Üniversite mezunları arasında bu yüksek işsizlik oranı, bir zamanlar okumadığıma eşekler gibi pişmanım pişmanlığından, okuduğuma eşekler gibi pişmanım pişmanlığını şimdiki gençler dillendirirse hiç şaşırmam.
22-24 yaş aralığında mezun olduktan sonra işsiz kalacağını bilen bir genç hayata dolu dolu bakamaz. Önünü göremez. Ne yapıp ne edeyim diye ancak kara kara düşünür ve bir karamsarlık hakim olur. Kolay kolay ev-bark sahibi olmaya yanaşmaz. Haliyle bu işsizlik oranı gençleri geleceğe umutla bakmaya sevk edemez.

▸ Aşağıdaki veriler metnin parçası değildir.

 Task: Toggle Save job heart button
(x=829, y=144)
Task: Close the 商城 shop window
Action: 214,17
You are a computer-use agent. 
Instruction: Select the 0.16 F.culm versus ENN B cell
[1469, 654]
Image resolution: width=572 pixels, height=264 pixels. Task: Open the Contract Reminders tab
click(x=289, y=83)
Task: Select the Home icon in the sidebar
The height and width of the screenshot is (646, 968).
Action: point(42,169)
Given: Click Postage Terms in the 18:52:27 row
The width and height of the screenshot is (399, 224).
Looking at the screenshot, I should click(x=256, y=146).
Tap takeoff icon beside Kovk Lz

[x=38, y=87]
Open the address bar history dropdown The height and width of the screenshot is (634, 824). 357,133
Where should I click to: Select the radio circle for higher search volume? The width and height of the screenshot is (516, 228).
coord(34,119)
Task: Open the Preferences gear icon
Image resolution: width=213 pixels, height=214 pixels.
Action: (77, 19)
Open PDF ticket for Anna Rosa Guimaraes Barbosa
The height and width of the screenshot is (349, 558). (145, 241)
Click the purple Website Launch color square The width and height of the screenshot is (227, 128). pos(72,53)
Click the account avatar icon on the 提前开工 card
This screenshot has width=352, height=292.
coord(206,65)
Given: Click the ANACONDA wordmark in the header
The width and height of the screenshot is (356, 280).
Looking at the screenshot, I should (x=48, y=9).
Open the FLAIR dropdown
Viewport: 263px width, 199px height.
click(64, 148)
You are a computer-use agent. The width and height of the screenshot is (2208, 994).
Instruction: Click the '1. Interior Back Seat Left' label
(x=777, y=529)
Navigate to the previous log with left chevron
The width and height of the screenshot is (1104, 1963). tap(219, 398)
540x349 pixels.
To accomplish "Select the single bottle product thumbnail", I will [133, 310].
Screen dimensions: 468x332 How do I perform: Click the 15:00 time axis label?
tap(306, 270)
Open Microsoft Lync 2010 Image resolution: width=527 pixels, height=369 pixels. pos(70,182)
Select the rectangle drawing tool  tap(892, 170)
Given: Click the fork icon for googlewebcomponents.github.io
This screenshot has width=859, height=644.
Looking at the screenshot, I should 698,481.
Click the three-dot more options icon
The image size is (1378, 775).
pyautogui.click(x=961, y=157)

Bu yüksek işsizlik oranı ülkemizde her alanda olduğu gibi insan kaynağı yönünle de bir planlamamızın olmadığının bir göstergesidir. Halbuki devletin ilgili kurumu her yıl hangi branş, meslek ve okul mezunlarının önümüzdeki beş yıl sonra kamu ve özelde ne kadar istihdama ihtiyaç olduğunu pekala açıklayabilir. Ama yapılmıyor. Çünkü devlette, "Ben gençlerin okumadı için üniversite ve fakülte açarım. Okumalarının önünü açarım. Gerisine karışmam" anlayışı hakim. Bu anlayış teşbihte hata olmasın şuna benzer. Bir anne babanın çocuğunu doğurduktan sonra ben ona bakmak zorunda değilim demesine benzer. Bu durum yine “Saldım çayıra, Mevla kayıra” sözüne benzer.
Yeniden işsizlik oranına dönersem, Avrupa ülkeleri arasındaki üniversiteli işsiz şampiyonluğumuz tek şampiyonluk değil. Enflasyonda, hayat pahalılığında, faiz oranında, telefonla konuşma ve mesajlaşmada, sosyal medya kullanmada, çay ve sigara tüketiminde, değil Avrupa’da, dünyanın en başlarındayız.
Tüm bu durumumuz plansızlığımızdan mıdır, ihmallerimizin bir sonucu mudur, beceriksizliğimizin bir göstergesi midir bilinmez.
Ne edersin ki biz buyuz. Başka da bir şey beklenmesin bizden. Böyle gelmiş böyle gideceğiz. Sanırım bize biçilen rol bu. Bu rolde altta kalanların canı çıksın, kalan sağlar bizim anlayışı maalesef içimize işlemiş. Hem öyle işlemiş ki biz geldik gidiyoruz. Bizim çocuklarımız ve torunlarımız da aynı sorunlarla boğuşmaya devam edecek. Gündem çabuk değişse de bu gündem bizden bir parça olarak nesilden nesile aktarılacak. Gözüm iyi görmediğinden midir, burnum koku kalmadığından mıdır, önümü göremiyorum. Benim zaviyrmden durum bu. Siz nasıl görüyor ve okuyorsunuz bilmem.